# New Barrel for 7mm-08



## Christian Infidel (Nov 30, 2015)

I need advice for purchasing a new barrel for a Remington- 700- 7mm-08. The barrel is rusted pretty bad, thought about getting a custom barrel instead of Remington factory replacement. Needs some good suggestions. THANKS!!!!


----------



## mossyoakpro (Nov 30, 2015)

Check out Stocky's...they were running a real good sale on them a few days ago.  Not sure of the brand 

Best of luck!!


----------



## deadend (Nov 30, 2015)

I'd send it to IT&D for a new Douglas stainless tube.


----------



## TrailBlazinMan (Dec 1, 2015)

Douglas, Pac-Nor, McGowen, Krieger, Lothar Walther....


----------



## tom ga hunter (Dec 1, 2015)

for a hunting rifle ITD is well priced.  I just had Accurate ordinance in Winder build a 7-08 hunting rifle for me, they are close to you, have barrels in stock but are more expensive than ITD. The last 3 rifles I have had built used LILJA barrels they are 1st class & have in stock hunting weight barrels.

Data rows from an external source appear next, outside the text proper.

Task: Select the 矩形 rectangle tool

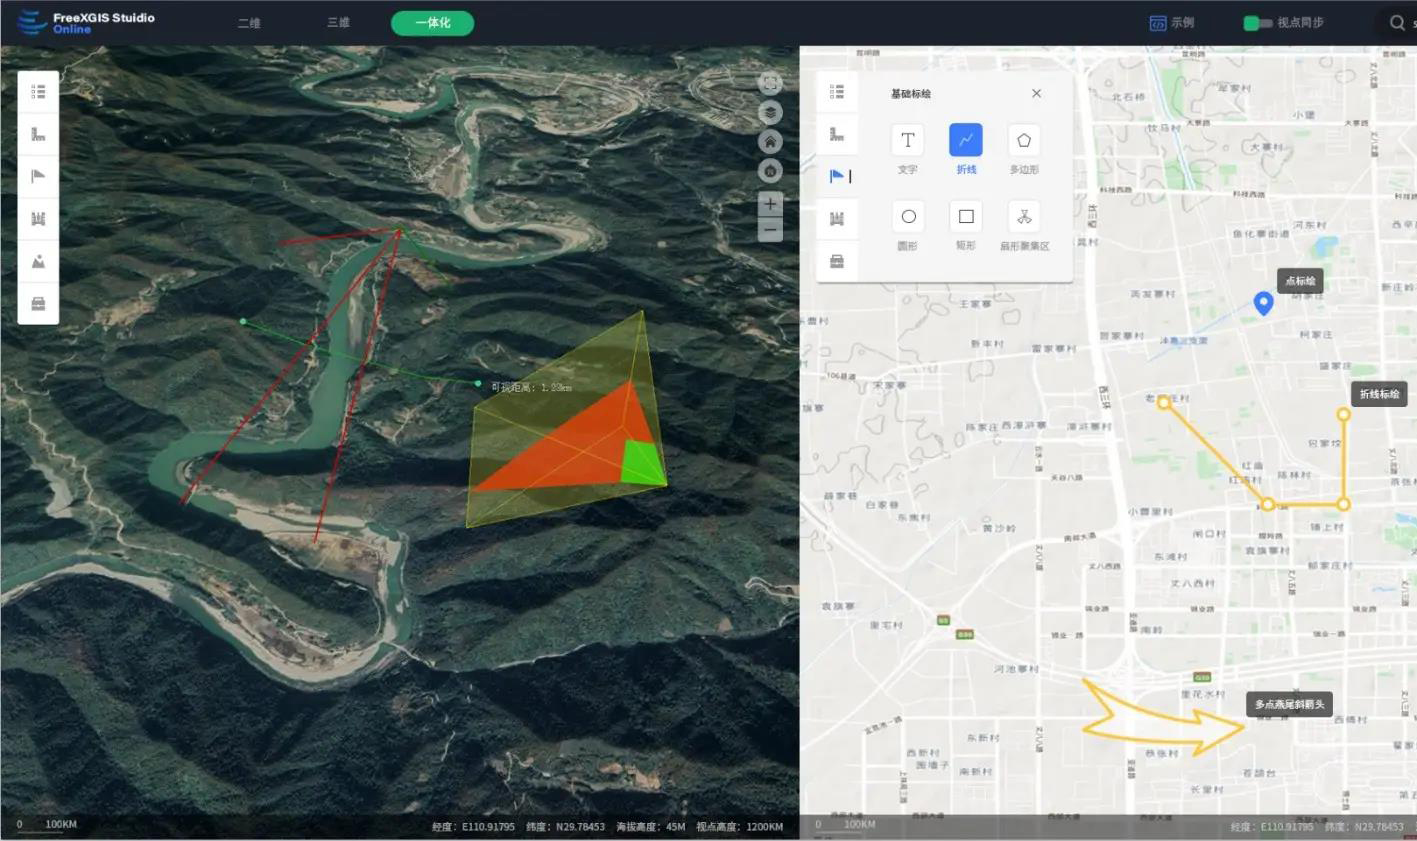Action: (965, 217)
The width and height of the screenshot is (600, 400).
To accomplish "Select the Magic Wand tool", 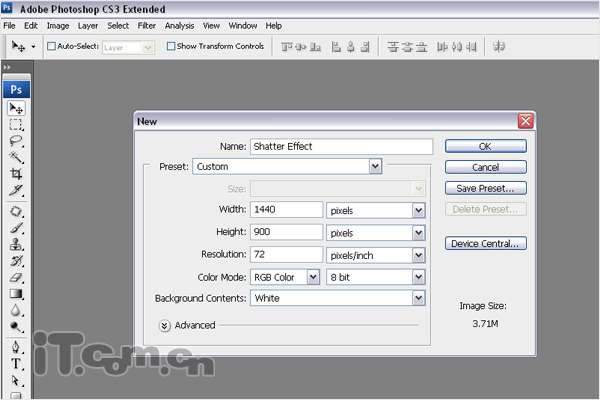I will tap(16, 158).
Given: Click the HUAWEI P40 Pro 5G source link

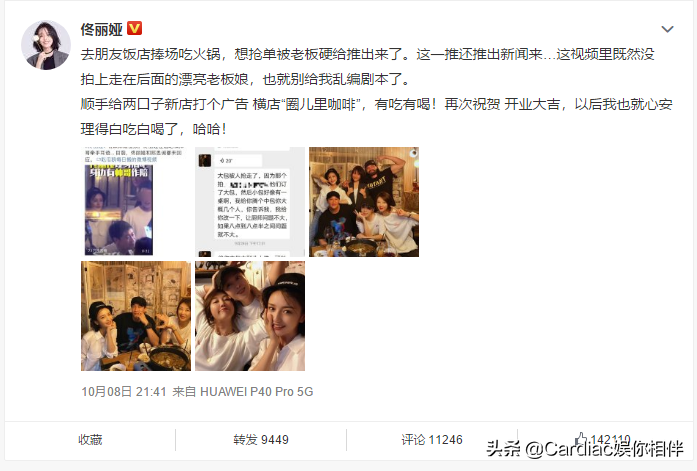Looking at the screenshot, I should pos(256,391).
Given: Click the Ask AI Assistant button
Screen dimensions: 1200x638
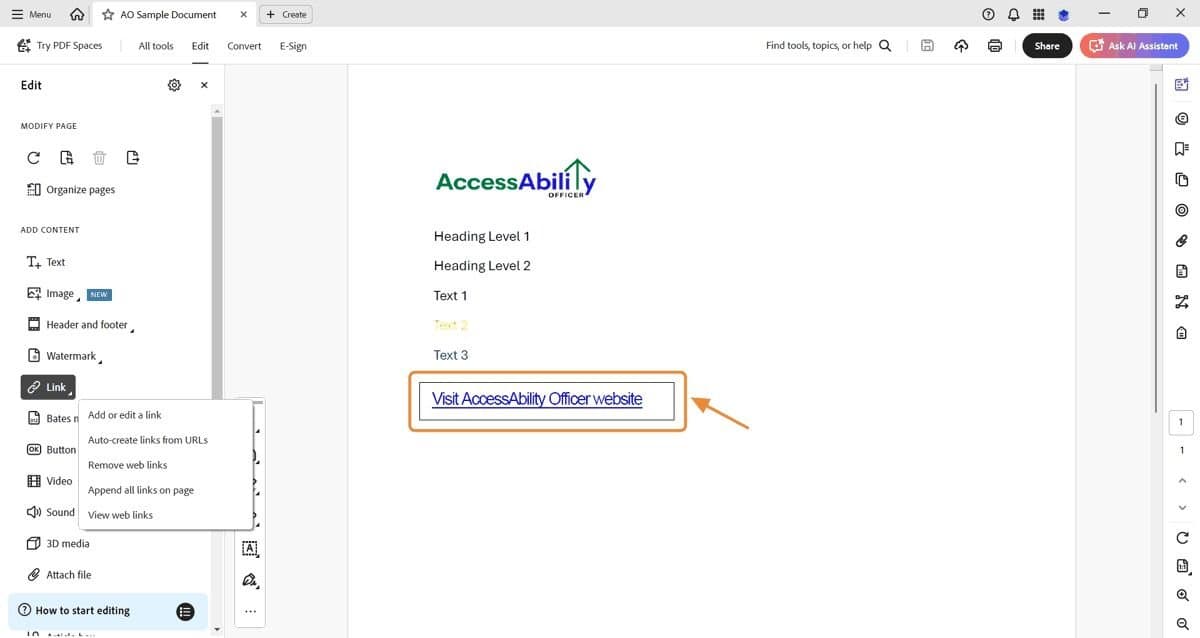Looking at the screenshot, I should [1134, 45].
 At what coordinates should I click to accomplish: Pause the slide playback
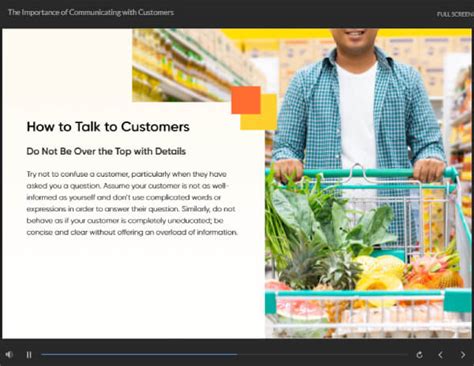[29, 355]
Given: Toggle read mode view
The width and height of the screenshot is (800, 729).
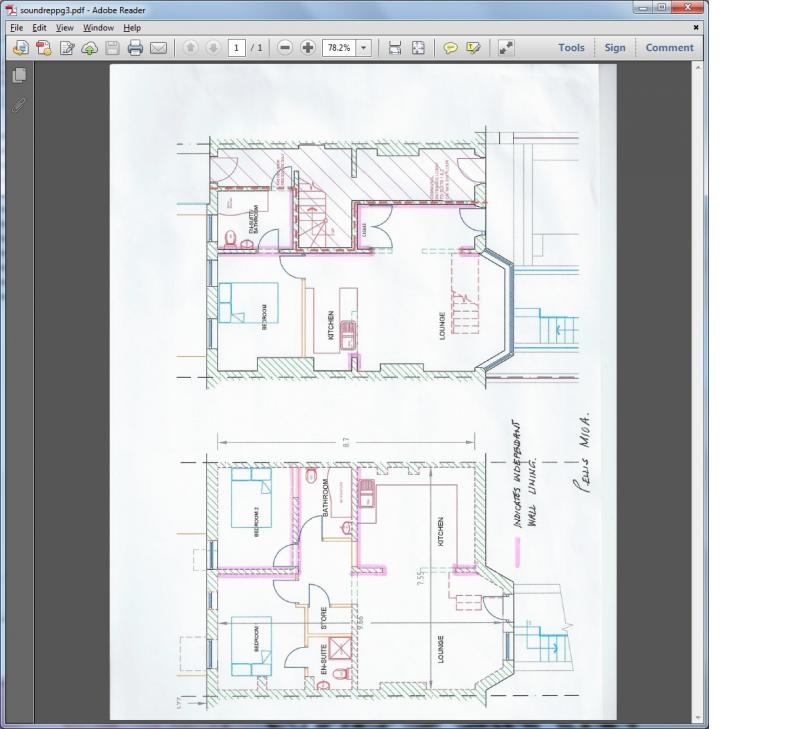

http://accurateordnance.com/

http://itdcustomgun.com/

http://riflebarrels.com/product-category/in-stock-barrels/


----------



## Christian Infidel (Dec 10, 2015)

Thanks for the info and websites


----------



## Buzz (Dec 10, 2015)

Well the real question is how does it shoot?  Some rifles with rusted / significantly pitted barrels still shoot quite well.   When you look at the price of getting a new premium barrel put on a rifle, you're looking at more cost than the original rifle.


----------



## godogs57 (Dec 23, 2015)

Buzz said:


> Well the real question is how does it shoot?  Some rifles with rusted / significantly pitted barrels still shoot quite well.   When you look at the price of getting a new premium barrel put on a rifle, you're looking at more cost than the original rifle.



Agree...some of the worst barrels I've had would shoot lights out. Just had to clean em a little more often. 

If you are going to replace the barrel, I'd stick with a Shilen, Lilja, or Kreiger barrel before I'd go with the others mentioned. The match barrels will run you $250 + or so, and you will have to pay a gunsmith to chamber the barrel blank as well....you'll have 400-500 in it before it's over with. Something to think about.


----------



## 01Foreman400 (Dec 27, 2015)

Is the rust on the inside or outside of the barrel?


----------